**Required task a:** In the listing below, write out the lines starting at the one containing "Manage Cookies (420, 2534)" and ending at the one containing "Download the Care", both included, without any changes.

**Page text:**

I’ll defer to the slightly older members about this since I was too young to actually see him play, but I think a case can be made that Gino was the best Patriot performer from 1960 until Hannah came to the team, and was great to listen to on the radio for the next 50 years. A wonderful life, RIP Duke.
Gino was only one of the many great Patriots players of the sixties. We had eleven AFL All-Stars in 1963 & 1966.

Best Pats player before Hannah is probably Houston Antwine, who is on the AFL All-Time Team.
 
It is an absolute sin he is not in the Pro Football HoF, further proof the AFL prejudice still isn't gone.
AFL prejudice morphed into Patriots prejudice once the merger was consummated in 1970, with Rozelle's one big family, and Davis left out as the angry drunk uncle.
RIP to a Patriot Legend ... Atrocity that he's not in the NFL HoF
fify

Gino, Houston Antwine, and also Jon Morris belong in any legitimate PFHOF.
RIP, Gino. You are sorely missed.
So, how many league scoring leaders do you think we've had?

Gino Cappelletti: 1961,1963,1964,1965,1966
John Smith: 1979,1980
Tony Franklin: 1986
Adam Vinatieri: 2004
Stephen Gostkowski: 2008,2012,2013,2014,2015
Nick Folk: 2021

No, I don't think any other team has nearly as many all time.
 
The original Patriot! RIP, I agree wit RK’s statement, he belongs in the Pro Football HOF
Keeping Gino, Houston, Jon et al. out of the PFHOF helps perpetuate the false laughingstock narrative, which in turn helps keep them out reciprocally.

**Required task b:** From the comment thread, extract the passage starting at "I’ll defer to" and ending at "still isn't gone.", word for word.

**Data in this exercise:**
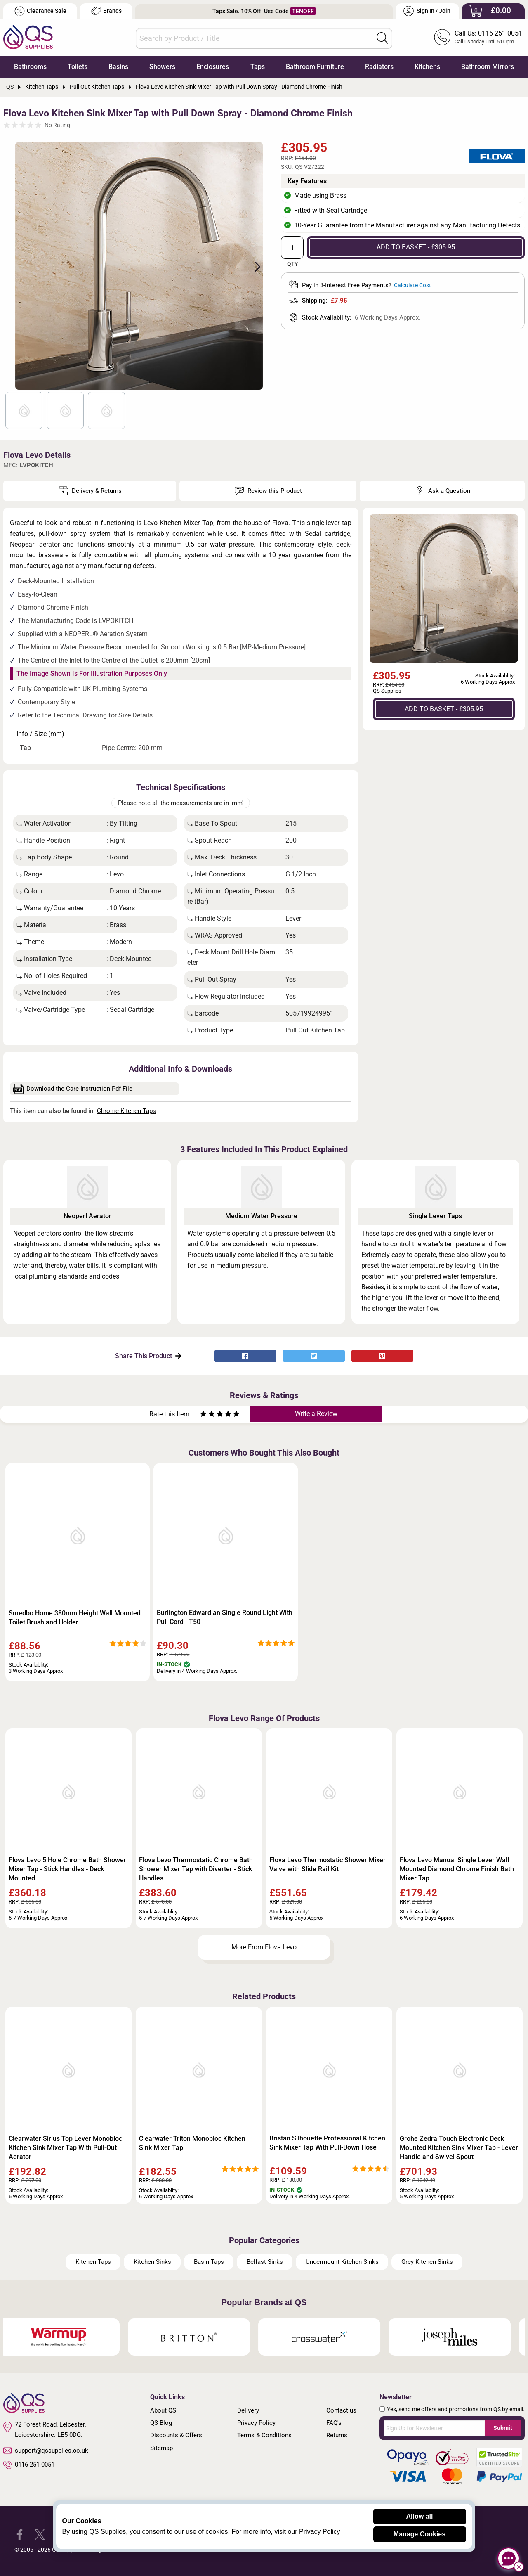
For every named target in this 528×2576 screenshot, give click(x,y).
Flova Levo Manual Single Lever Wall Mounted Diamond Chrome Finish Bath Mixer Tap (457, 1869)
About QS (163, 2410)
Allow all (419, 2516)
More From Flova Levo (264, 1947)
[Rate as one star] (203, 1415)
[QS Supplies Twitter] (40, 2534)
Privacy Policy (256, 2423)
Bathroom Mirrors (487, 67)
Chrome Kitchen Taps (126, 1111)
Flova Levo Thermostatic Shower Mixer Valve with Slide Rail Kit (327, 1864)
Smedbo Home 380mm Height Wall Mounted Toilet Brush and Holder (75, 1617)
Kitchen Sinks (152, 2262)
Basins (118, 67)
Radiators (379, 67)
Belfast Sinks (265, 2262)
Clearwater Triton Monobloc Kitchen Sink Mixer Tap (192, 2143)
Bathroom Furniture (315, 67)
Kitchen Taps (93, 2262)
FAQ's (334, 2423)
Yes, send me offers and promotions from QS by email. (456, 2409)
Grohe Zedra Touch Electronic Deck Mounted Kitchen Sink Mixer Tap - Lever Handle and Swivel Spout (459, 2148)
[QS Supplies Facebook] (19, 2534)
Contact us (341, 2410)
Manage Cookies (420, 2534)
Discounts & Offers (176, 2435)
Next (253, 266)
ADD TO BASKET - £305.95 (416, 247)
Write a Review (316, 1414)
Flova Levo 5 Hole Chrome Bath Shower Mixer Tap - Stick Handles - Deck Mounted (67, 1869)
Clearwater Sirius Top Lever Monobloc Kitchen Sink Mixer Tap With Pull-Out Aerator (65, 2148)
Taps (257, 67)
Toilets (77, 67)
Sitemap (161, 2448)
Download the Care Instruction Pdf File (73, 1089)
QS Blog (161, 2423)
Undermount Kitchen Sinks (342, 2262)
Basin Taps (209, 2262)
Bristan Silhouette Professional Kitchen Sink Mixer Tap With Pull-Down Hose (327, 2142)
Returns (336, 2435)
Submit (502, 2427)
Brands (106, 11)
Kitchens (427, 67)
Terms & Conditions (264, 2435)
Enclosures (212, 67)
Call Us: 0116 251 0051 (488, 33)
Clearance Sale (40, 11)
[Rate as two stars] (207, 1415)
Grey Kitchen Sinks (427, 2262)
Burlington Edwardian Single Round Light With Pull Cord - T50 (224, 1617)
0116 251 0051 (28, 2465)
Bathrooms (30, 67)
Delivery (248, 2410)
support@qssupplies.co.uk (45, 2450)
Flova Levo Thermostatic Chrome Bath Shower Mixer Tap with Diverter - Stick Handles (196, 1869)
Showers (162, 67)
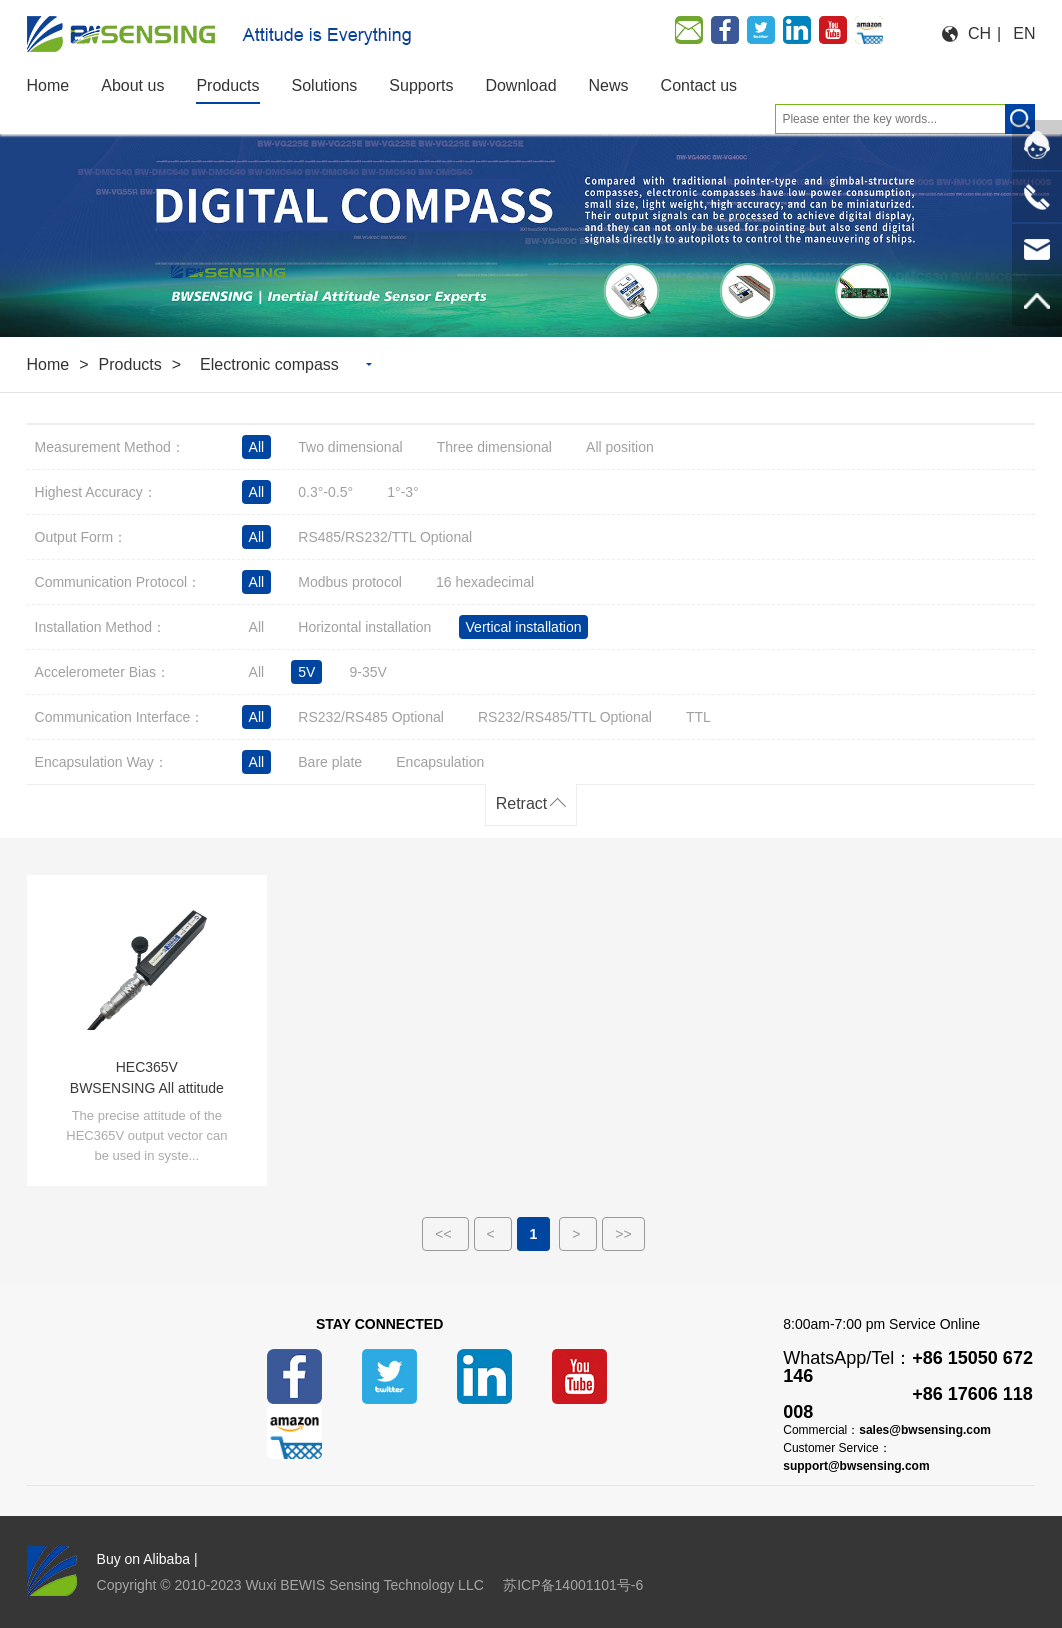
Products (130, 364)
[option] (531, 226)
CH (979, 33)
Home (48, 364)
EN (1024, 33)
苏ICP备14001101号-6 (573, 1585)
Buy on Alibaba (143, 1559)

**Response a:**
Manage Cookies (420, 2534)
Discounts & Offers (176, 2435)
Next (253, 266)
ADD TO BASKET - £305.95 (416, 247)
Write a Review (316, 1414)
Flova Levo 5 Hole Chrome Bath Shower Mixer Tap - Stick Handles - Deck Mounted (67, 1869)
Clearwater Sirius Top Lever Monobloc Kitchen Sink Mixer Tap With Pull-Out Aerator (65, 2148)
Taps (257, 67)
Toilets (77, 67)
Sitemap (161, 2448)
Download the Care Instruction Pdf File (73, 1089)

**Response b:**
I’ll defer to the slightly older members about this since I was too young to actually see him play, but I think a case can be made that Gino was the best Patriot performer from 1960 until Hannah came to the team, and was great to listen to on the radio for the next 50 years. A wonderful life, RIP Duke.
Gino was only one of the many great Patriots players of the sixties. We had eleven AFL All-Stars in 1963 & 1966.

Best Pats player before Hannah is probably Houston Antwine, who is on the AFL All-Time Team.
 
It is an absolute sin he is not in the Pro Football HoF, further proof the AFL prejudice still isn't gone.